The crux of the issue lies in the potential interference between 5G signals and flight equipment, particularly radar altimeters. The C-Band spectrum used by 5G networks is close to the frequencies employed by these critical safety devices. The FAA requires accurate and reliable radar altimeters to ensure safe flight operations.

Airlines in the US have been at loggerheads with mobile networks over the deployment of 5G and its potential impact on flight safety.

Despite the concerns, both the FAA and the telecoms industry agree that 5G mobile networks and airline travel can coexist safely. In fact, they already do in nearly 40 countries where US airlines operate regularly. The key lies in reducing power levels around airports and fostering cross-industry collaboration prior to deployment.

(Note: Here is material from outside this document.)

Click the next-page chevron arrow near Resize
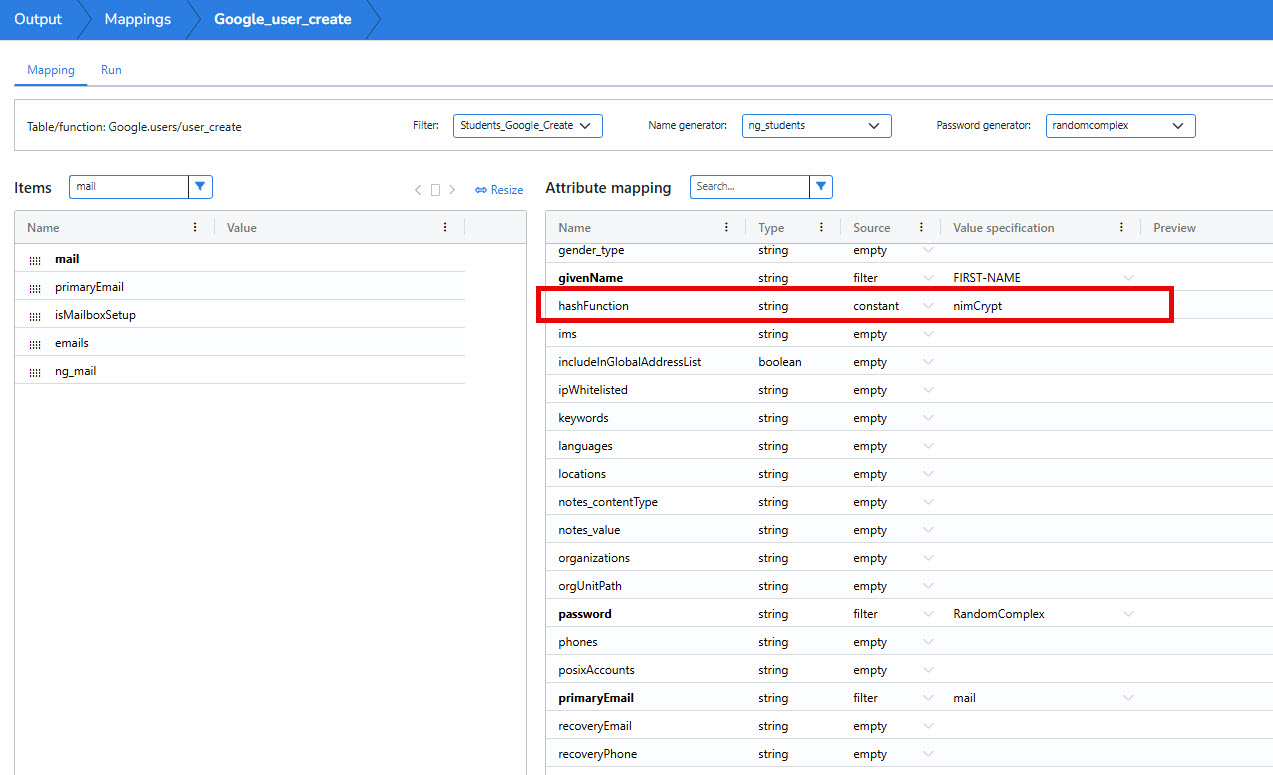 click(452, 190)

The FAA has been working to find a solution in the United States, and the additional two-week delay will allow for further assessment and preparation. AT&T and Verizon have also agreed to not operate 5G base stations along runways for six months, similar to restrictions imposed in France.

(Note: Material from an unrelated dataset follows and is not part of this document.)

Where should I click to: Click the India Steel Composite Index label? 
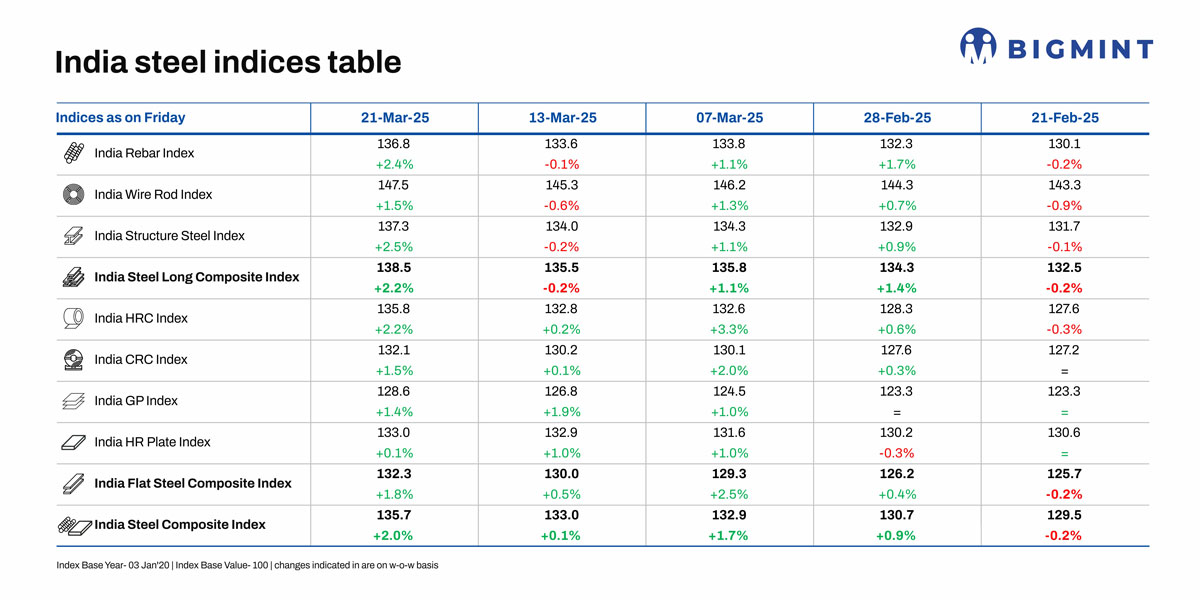coord(180,524)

President Joe Biden hailed the decision to delay as “a significant step in the right direction.” The European Union Aviation Safety Agency and South Korea have also reported no unsafe interference with radio waves since the deployment of 5G in their regions.
As the aviation and telecom industries continue to work together, it is clear that safe coexistence is possible. The delay in 5G deployment is a crucial step towards finding a solution that prioritizes both safety and innovation. With ongoing collaboration and technical assessments, the United States can join the growing list of countries where 5G and airlines coexist without issue.